Work instructions:
Reproduce verbatim the part of the text on diversity work at Cornell from "Here is where" up to and including "receives federal money.".

━━━━━ Excerpted passage ━━━━━

Director of Intercultural Life and senior diversity officer
When Hemie Collier first stepped on campus in 2008 as a football coach, he connected immediately to the Office of Intercultural Life [pictured above: A mural in Stoner House, the home of Cornell’s Intercultural Life Office] and by 2016 he was assistant director of the office. Now, 13 years later, Collier is the senior diversity officer and in the position to enhance the college’s vision around DEI initiatives. One of Collier’s goals is to be at the forefront of DEI work and serve as a model for other small liberal arts institutions.
With this understanding, Collier wasted no time moving initiatives forward to set the mission, vision, and direction of diversity and making Cornell a more diverse and equitable place. The campus is currently examining itself and asking questions like, what are we doing to make sure all students feel safe on campus? How can we enhance education for everyone on campus? How are our students affected?
All of this work begins with examining Cornell’s foundation. Collier admits, “Some things we are looking at are easy fixes like making an intentional effort to figure out what is going on. We are trying to fix a system that started in 1853 when conversations about privilege were not at the forefront of people’s minds, and it’s not going to change overnight.”
Re-examining and dismantling these structures will take time.
The Cornell student body is diverse; 73% of the students are not from Iowa, one out of every four students on campus is of color, and various socio-economic, political backgrounds, and sexual orientations comprise today’s Hilltop population. The question then becomes, how do we learn how to navigate these differences?
The three-to-five-year plan
The work of examining ourselves starts at the top, as President Jonathan Brand continues to support Cornell’s foundational shift.
“I was acutely aware that I am not an expert in DEI-related matters,” Brand said. “As a result, I decided that I needed to educate myself. I have made it a priority to attend as many DEI-related programs on campus as possible, particularly those led by students. I’ve asked several on campus to explore and share how we spend our money on campus to determine whether we have been unintentionally acting in an inequitable way.”
Here is where Brand began reading numerous key texts in the field including “White Fragility,” “How To Be An Anti-Racist,” and “Me and White Supremacy.”
DEI efforts continue to expand into the short-term, three-year plan with three areas of focus:
- The student experience and campus environment
Within these three main categories live 16 initiatives spanning campus. This includes the development of an Indigenous land acknowledgment, a statement affirming that the college occupies the unceded territory of the Meskwaki Nation, and building a working relationship with them. There is also work around decolonization of the curriculum, and evaluating Cornell’s Title IX compliance, which prohibits sex-based discrimination in any school or educational program that receives federal money.
In addition, the Office of Intercultural Life, Director of Athletics Seth Wing, the NCAA Student Athletic Advisory Committee (SAAC), and the Midwest Conference SAAC are working together to implement a Unity Pledge for Cornell student-athletes starting the fall of 2021. Following the lead of the NCAA and Cornell’s SAAC, Wing said, “will allow our student-athletes an opportunity to collectively take a stance of a united front for equality for all.”

━━━━━ Provided data ━━━━━

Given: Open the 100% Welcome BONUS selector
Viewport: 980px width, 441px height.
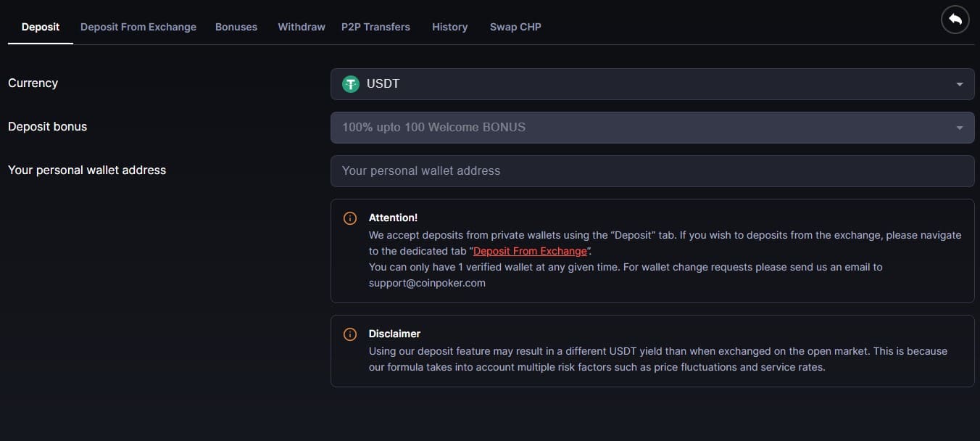Looking at the screenshot, I should point(652,128).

━━━━━

Answer to the problem:
Here is where Brand began reading numerous key texts in the field including “White Fragility,” “How To Be An Anti-Racist,” and “Me and White Supremacy.”
DEI efforts continue to expand into the short-term, three-year plan with three areas of focus:
- The student experience and campus environment
Within these three main categories live 16 initiatives spanning campus. This includes the development of an Indigenous land acknowledgment, a statement affirming that the college occupies the unceded territory of the Meskwaki Nation, and building a working relationship with them. There is also work around decolonization of the curriculum, and evaluating Cornell’s Title IX compliance, which prohibits sex-based discrimination in any school or educational program that receives federal money.